** Brief **
Look through the listing below for the line containing "EasySoftnepal (326, 1514)". Copy it and each line after it up to and including the line containing "Kualo (367, 684)", exactly, leaving out pictures.

** Exercise data **
▽

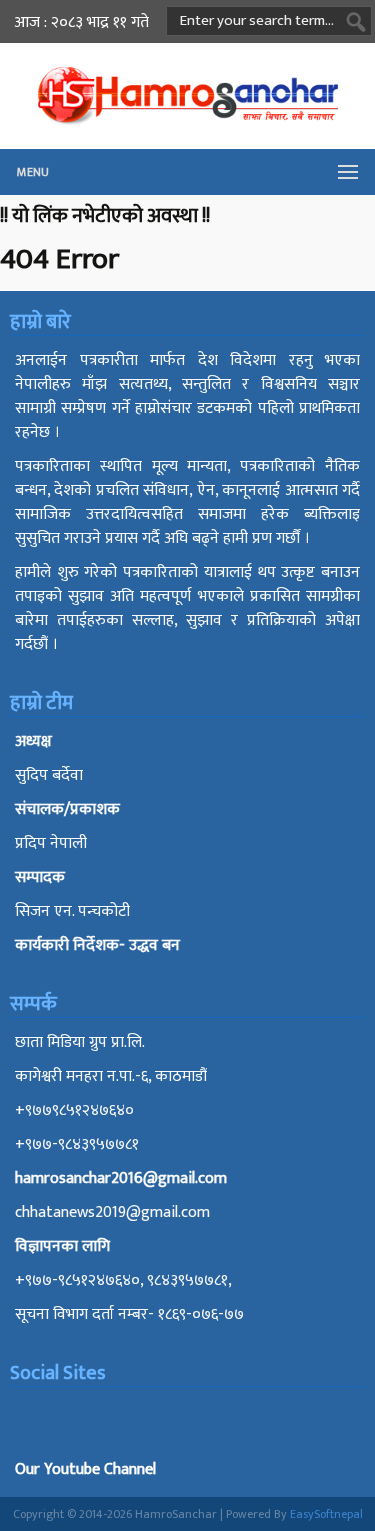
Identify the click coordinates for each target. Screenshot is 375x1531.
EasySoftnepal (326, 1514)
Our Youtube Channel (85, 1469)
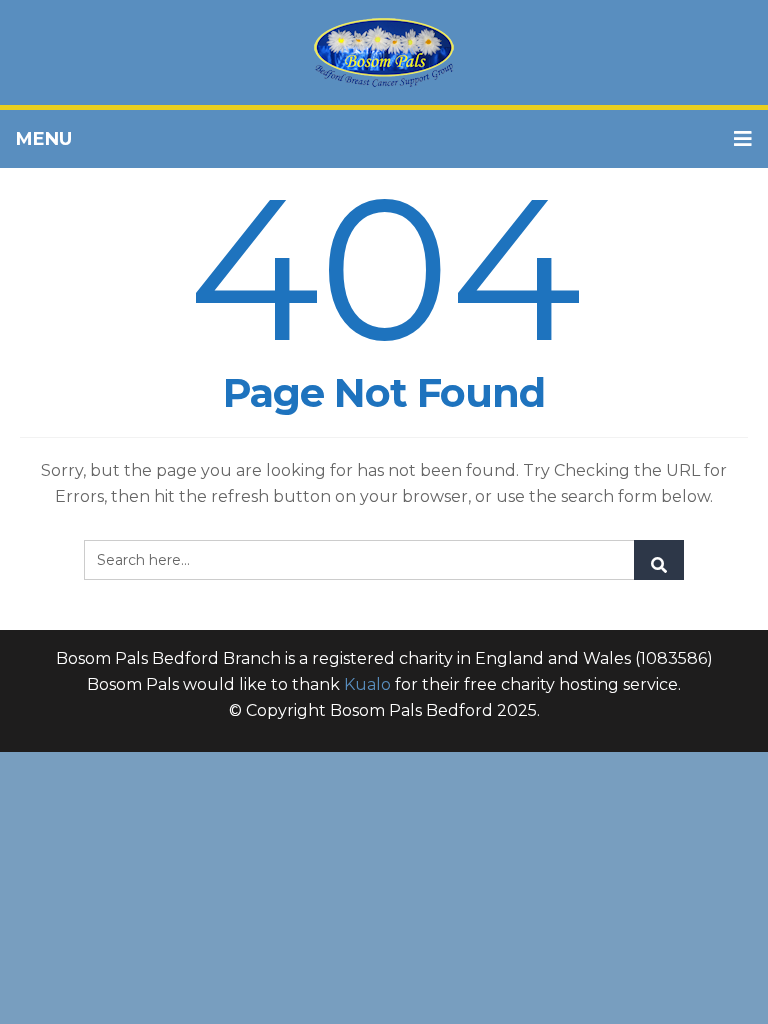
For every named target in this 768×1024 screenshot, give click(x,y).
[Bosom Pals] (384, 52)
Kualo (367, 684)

△
▽

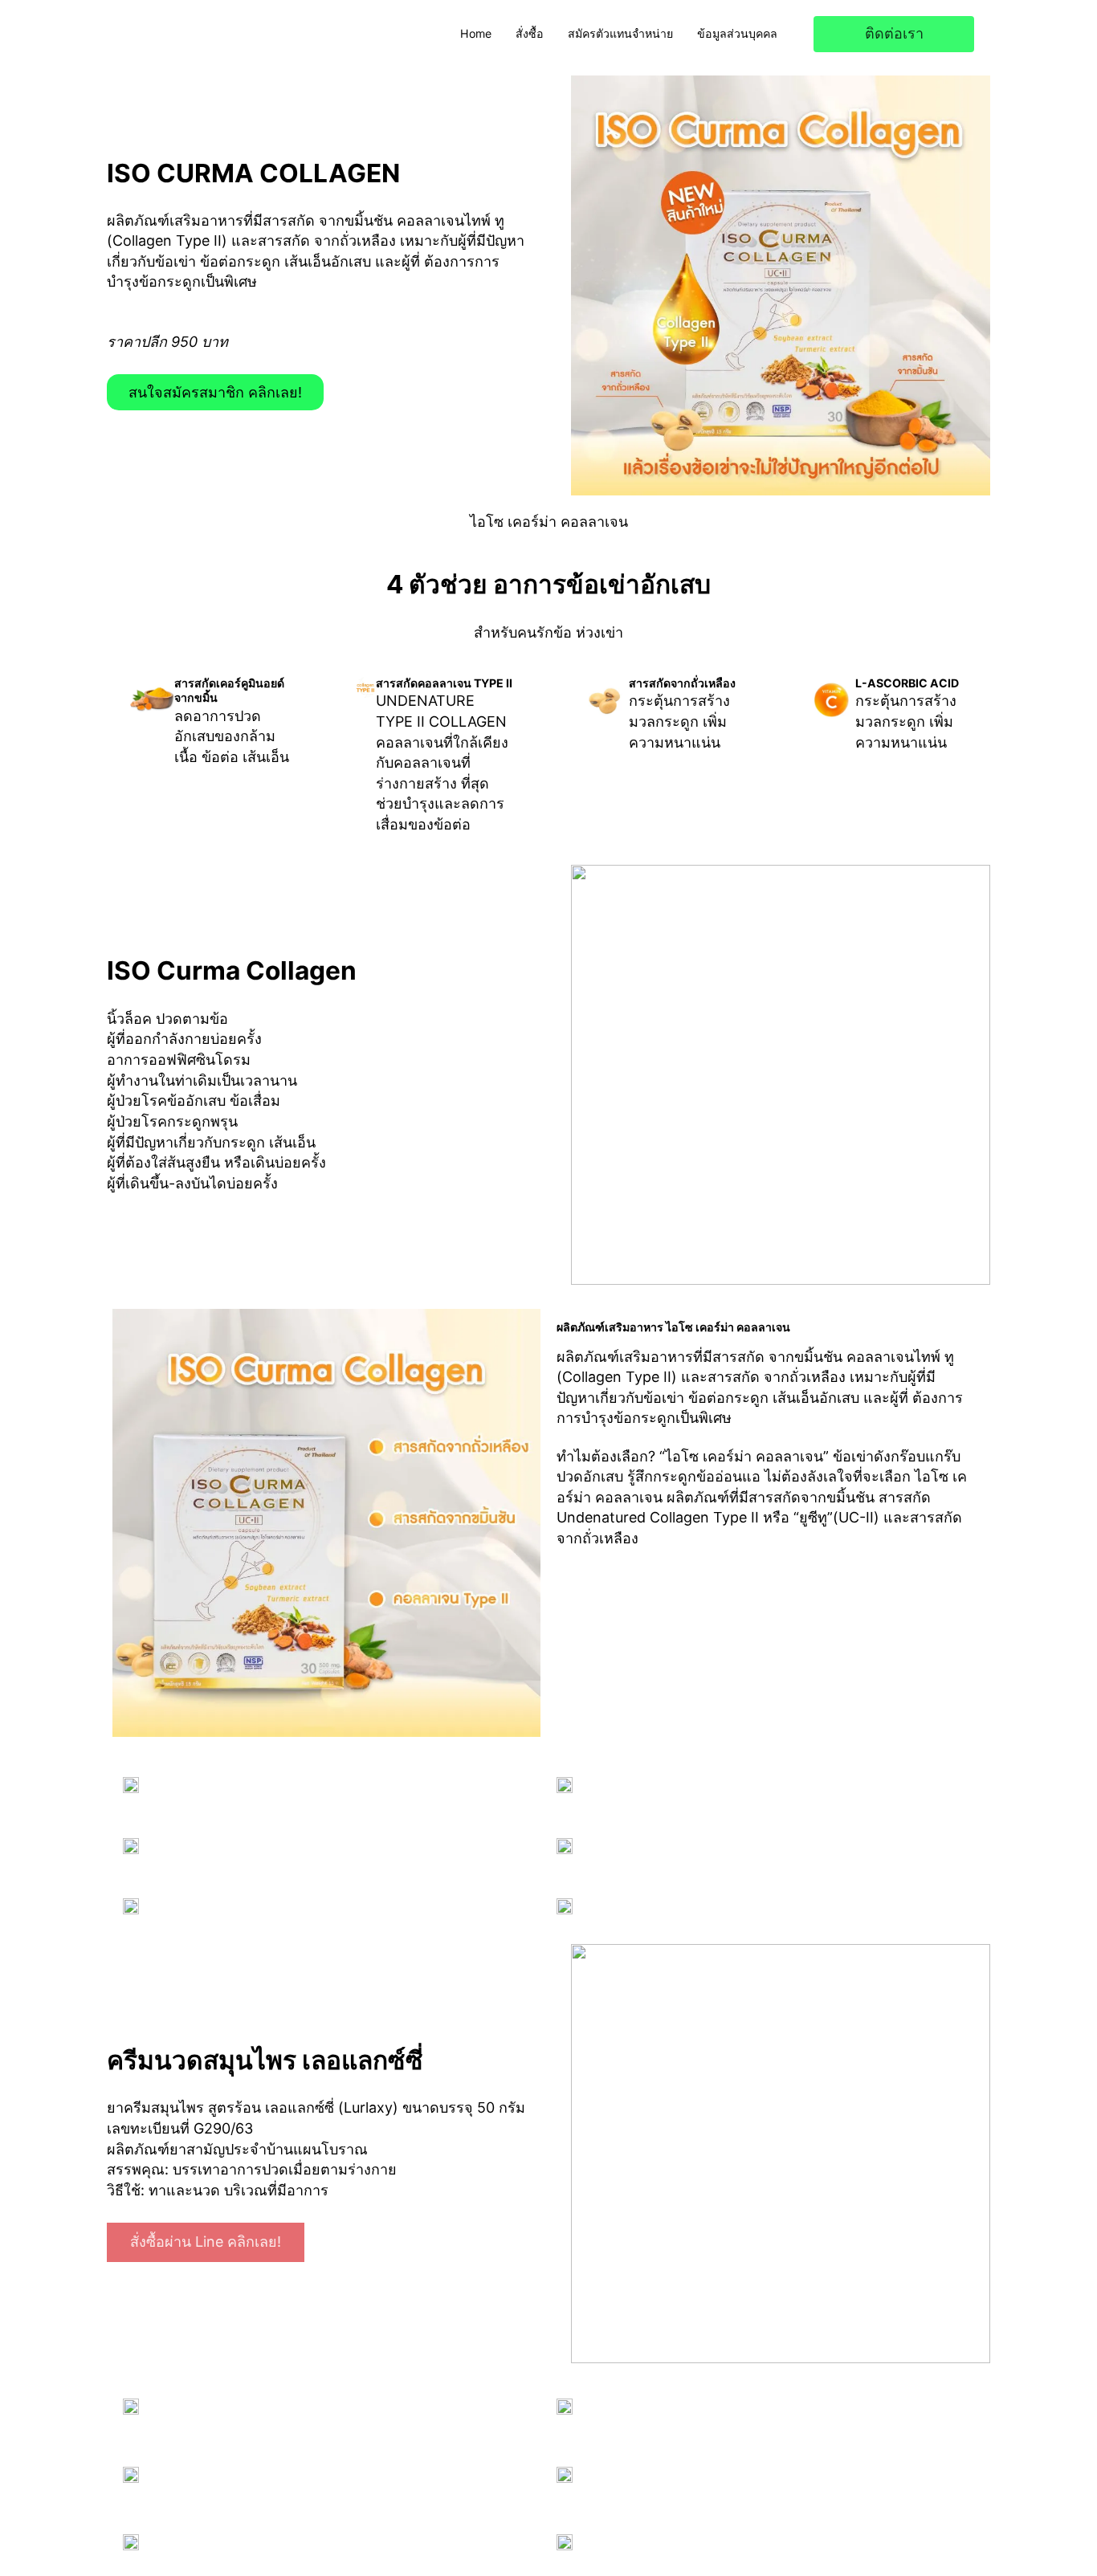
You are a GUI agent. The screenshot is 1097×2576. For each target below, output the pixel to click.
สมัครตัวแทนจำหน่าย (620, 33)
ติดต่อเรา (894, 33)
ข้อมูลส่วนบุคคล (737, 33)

△

** Task result **
EasySoftnepal (326, 1514)
Our Youtube Channel (85, 1469)
For every named target in this 768×1024 screenshot, give click(x,y).
[Bosom Pals] (384, 52)
Kualo (367, 684)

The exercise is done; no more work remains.